Она еще не успела ответить, как он уже достал из кармана несколько листочков бумаги, сел и начал с удивительной ловкостью складывать, перегибать и выворачивать их так и эдак, разглаживая ногтем сгибы, и вскоре целых четыре великолепных, на славу слаженных бумажных кораблика выстроились на столе.

— Если ты выйдешь со мной во двор, мы можем пустить их поплавать в коровьем корыте, — предложил он.

Кораблики покачивались в корыте, устойчивые и надежные на вид.

— Такие кораблики могут плыть и по реке и все равно не тонут, — пообещал он ей и вдруг, с удивившей их обоих смелостью, положил руку на ее ладонь и сказал: — Я небольшой умник, Юдит, я некрасивый и небогатый. И я хочу, чтобы ты знала, — когда раздавали ум и красоту, я не был первый в очереди. Не самый последний, но и не первый. Но когда раздавали терпение, я ждал в очереди, пока у всех уже не лопнуло терпение больше ждать. Так это у нас, у Яковов. Я не Глоберман, и я не Рабинович. И я не кто-нибудь еще. Но семь лет для меня — как несколько дней ожидания[46].

И вдруг коньяк в его бокале заходил волнами, на глазах проступили слезы, он опустил голову, его лицо почти скрылось в тарелке.

— И я ждал больше, чем семь лет. До самой ее смерти я ждал. А потом уже не ждал. Зачем мне ждать мертвую женщину? По мертвой женщине можно тосковать, — но ждать? Она умерла, а я с тех пор думаю только обо всех этих вопросах. Что случилось? Как я упустил ее? И что, если б я поступил так, или не поступил бы вот так, и если бы эдак? Ведь я все устроил так хорошо, я все приготовил по всем правилам! Может, она когда-нибудь тебе объяснила что-нибудь, а, Зейде?

— Нет, — ответил я, содрогнувшись в предчувствии следующего вопроса.

Яков посмотрел на меня испытующим, прищуренным взглядом.

— Мне пора, — сказал я.

— Мать иногда рассказывает что-нибудь своему сыну, — сказал Яков.

— Не эта мать, — сказал я. — Ты знаешь о ней много больше, чем я.

— Ты был с ней больше, чем я.

— Мне пора, Шейнфельд.

Яков страдальчески усмехнулся.

— Шейнфельд… — сказал он. — Шейнфельд… — И, помолчав, спросил: — Как ты сейчас пойдешь? После полуночи уже нет автобусов. Давай я постелю тебе во второй комнате.

— Нет, я пешком. — Меня охватило нетерпение. — Я тут все знаю — и как пройти, и где срезать. Я вернусь как раз к утренней дойке, помочь Моше.

— До самой деревни пешком? Через лес, ночью? Это опасно.

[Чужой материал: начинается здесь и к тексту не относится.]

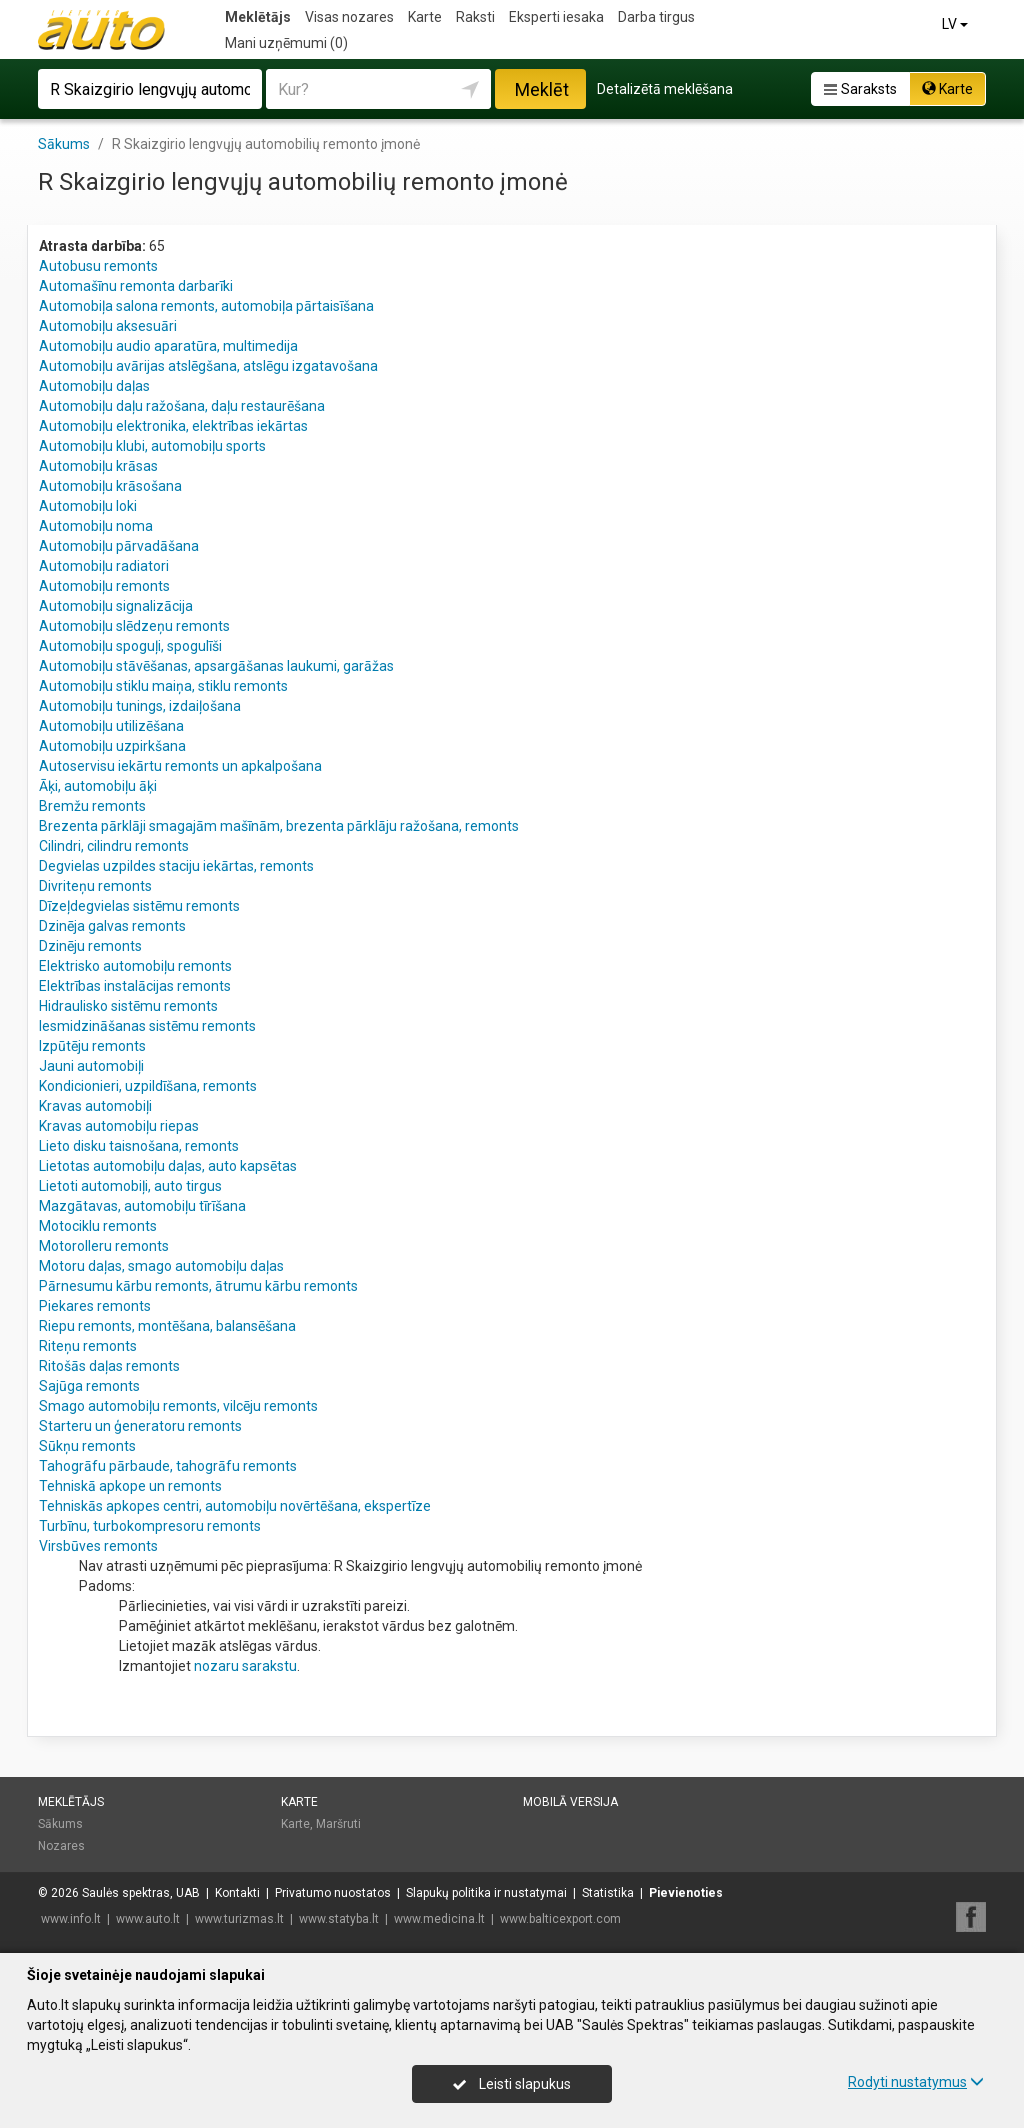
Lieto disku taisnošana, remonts (139, 1146)
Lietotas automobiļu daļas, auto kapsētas (168, 1166)
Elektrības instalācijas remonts (135, 986)
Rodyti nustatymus (916, 2082)
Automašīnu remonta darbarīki (136, 286)
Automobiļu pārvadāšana (119, 546)
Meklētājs (258, 17)
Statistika (608, 1893)
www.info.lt (71, 1919)
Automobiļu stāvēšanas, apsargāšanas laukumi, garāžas (216, 666)
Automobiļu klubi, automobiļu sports (152, 446)
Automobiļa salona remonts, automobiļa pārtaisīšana (206, 306)
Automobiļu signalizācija (116, 606)
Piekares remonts (95, 1306)
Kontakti (237, 1893)
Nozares (61, 1846)
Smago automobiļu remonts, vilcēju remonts (178, 1406)
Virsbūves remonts (98, 1546)
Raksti (475, 17)
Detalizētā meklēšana (665, 89)
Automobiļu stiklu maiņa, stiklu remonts (163, 686)
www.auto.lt (148, 1919)
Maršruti (338, 1824)
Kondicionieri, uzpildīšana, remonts (148, 1086)
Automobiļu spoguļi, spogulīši (130, 646)
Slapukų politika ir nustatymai (486, 1893)
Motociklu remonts (98, 1226)
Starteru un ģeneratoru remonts (140, 1426)
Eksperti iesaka (556, 17)
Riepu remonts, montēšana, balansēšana (167, 1326)
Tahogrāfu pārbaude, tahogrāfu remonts (168, 1466)
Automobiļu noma (96, 526)
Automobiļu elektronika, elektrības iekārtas (173, 426)
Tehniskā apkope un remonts (130, 1486)
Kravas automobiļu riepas (119, 1126)
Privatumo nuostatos (333, 1893)
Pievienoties (686, 1893)
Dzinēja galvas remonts (112, 926)
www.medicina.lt (439, 1919)
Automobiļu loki (88, 506)
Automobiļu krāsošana (110, 486)
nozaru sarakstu (245, 1666)
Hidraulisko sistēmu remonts (128, 1006)
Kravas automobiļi (95, 1106)
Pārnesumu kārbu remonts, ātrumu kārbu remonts (198, 1286)
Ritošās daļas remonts (109, 1366)
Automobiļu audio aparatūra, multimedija (168, 346)
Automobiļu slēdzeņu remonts (134, 626)
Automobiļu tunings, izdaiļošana (140, 706)
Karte (425, 17)
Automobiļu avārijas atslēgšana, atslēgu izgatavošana (208, 366)
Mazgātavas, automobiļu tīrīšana (142, 1206)
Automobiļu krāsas (98, 466)
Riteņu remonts (88, 1346)
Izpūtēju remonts (92, 1046)
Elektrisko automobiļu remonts (135, 966)
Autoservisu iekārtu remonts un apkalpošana (180, 766)
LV (956, 24)
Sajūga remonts (89, 1386)
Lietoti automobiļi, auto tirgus (130, 1186)
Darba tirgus (656, 17)
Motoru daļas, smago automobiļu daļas (161, 1266)
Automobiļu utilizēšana (111, 726)
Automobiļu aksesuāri (108, 326)
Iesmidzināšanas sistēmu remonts (147, 1026)
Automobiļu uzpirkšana (112, 746)
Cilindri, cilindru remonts (114, 846)
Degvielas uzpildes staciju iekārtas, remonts (176, 866)
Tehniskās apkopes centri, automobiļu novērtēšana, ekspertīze (235, 1506)
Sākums (60, 1824)
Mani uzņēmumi (286, 43)
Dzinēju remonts (90, 946)
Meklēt (542, 89)
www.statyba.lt (339, 1919)
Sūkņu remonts (87, 1446)
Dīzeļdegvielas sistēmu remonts (139, 906)
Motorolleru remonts (104, 1246)
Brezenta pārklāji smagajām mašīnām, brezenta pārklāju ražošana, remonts (279, 826)
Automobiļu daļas (94, 386)
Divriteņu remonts (95, 886)
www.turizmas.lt (239, 1919)
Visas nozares (349, 17)
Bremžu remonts (92, 806)
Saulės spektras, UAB (141, 1893)
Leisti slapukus (512, 2084)
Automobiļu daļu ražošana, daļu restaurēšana (182, 406)
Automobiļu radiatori (104, 566)
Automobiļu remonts (104, 586)
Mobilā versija (570, 1802)
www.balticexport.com (560, 1919)
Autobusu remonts (98, 266)
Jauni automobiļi (91, 1066)
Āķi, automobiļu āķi (98, 786)
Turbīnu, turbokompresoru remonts (150, 1526)
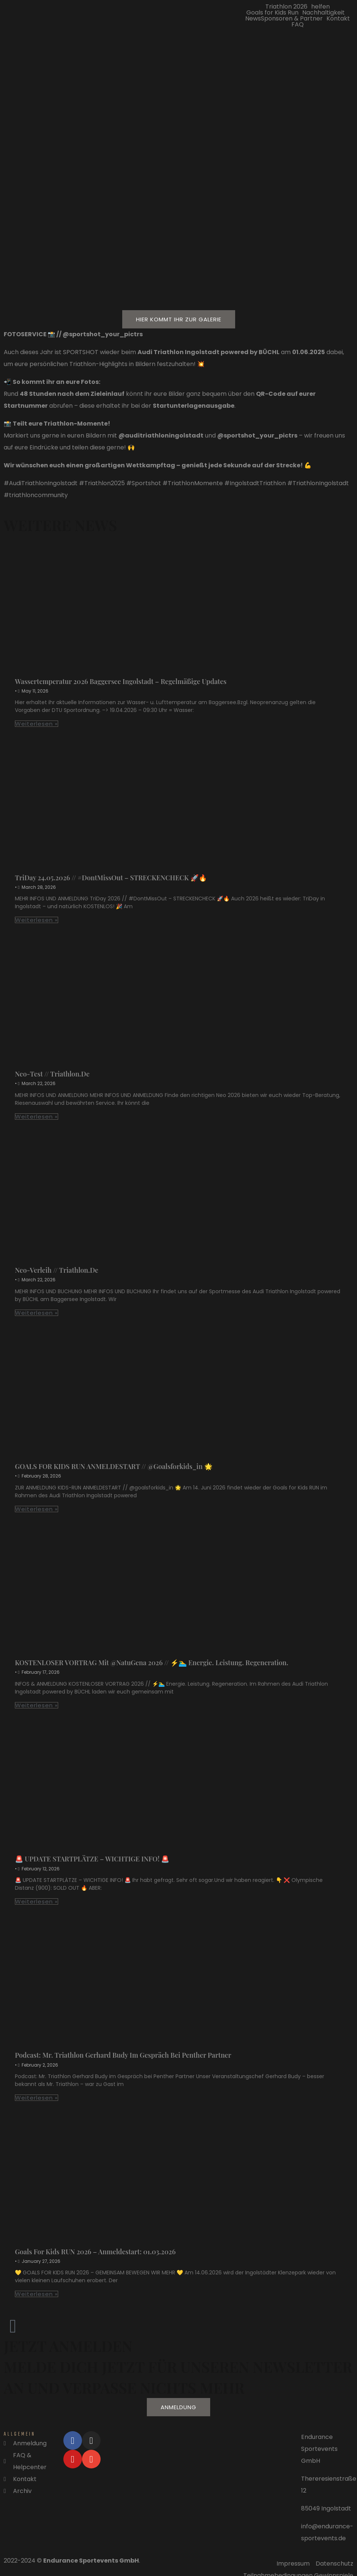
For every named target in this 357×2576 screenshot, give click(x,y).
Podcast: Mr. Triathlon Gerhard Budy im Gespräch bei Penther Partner (123, 2055)
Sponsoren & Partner (292, 19)
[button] (288, 7)
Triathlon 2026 (286, 7)
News (253, 19)
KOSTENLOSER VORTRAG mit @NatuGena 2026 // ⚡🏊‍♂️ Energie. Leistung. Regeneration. (151, 1662)
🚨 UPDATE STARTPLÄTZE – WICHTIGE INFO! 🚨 (92, 1858)
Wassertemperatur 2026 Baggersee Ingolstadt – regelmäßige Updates (121, 681)
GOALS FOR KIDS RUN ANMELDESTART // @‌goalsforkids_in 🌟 (113, 1466)
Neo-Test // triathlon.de (52, 1073)
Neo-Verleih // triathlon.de (56, 1270)
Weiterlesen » (36, 724)
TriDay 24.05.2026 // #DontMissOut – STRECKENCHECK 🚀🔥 (111, 877)
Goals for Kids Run (272, 13)
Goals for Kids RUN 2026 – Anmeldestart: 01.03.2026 (95, 2251)
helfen (320, 7)
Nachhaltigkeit (323, 13)
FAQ (297, 25)
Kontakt (338, 19)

— Опасно? — улыбнулся я. — Ангел Смерти — очень аккуратный ангел. Он увидит мальчика, которого зовут Зейде, и тут же пойдет искать кого-нибудь другого. Поберегись, Яков, когда стоишь возле меня, — он и тебя может так невзначай выбрать.

— Ты уже не мальчик.

— Я еще и не дедушка.

— Ангел Смерти — он как крестьянин, у которого есть сад, — сказал Яков. — Каждое утро он спускается и бродит себе между деревьями, ищет созревшие плоды. У нас на Украине был один такой. Он обвязывал деревья цветными лентами, чтобы знать, что нужно сорвать. И у него была еще одна странная привычка — он всегда брал с собой еду в дорогу, даже когда шел в местную лавку. Готовил себе кусок хлеба с сыром и что-нибудь попить, чтобы не одалживаться ни у кого. И как-то однажды…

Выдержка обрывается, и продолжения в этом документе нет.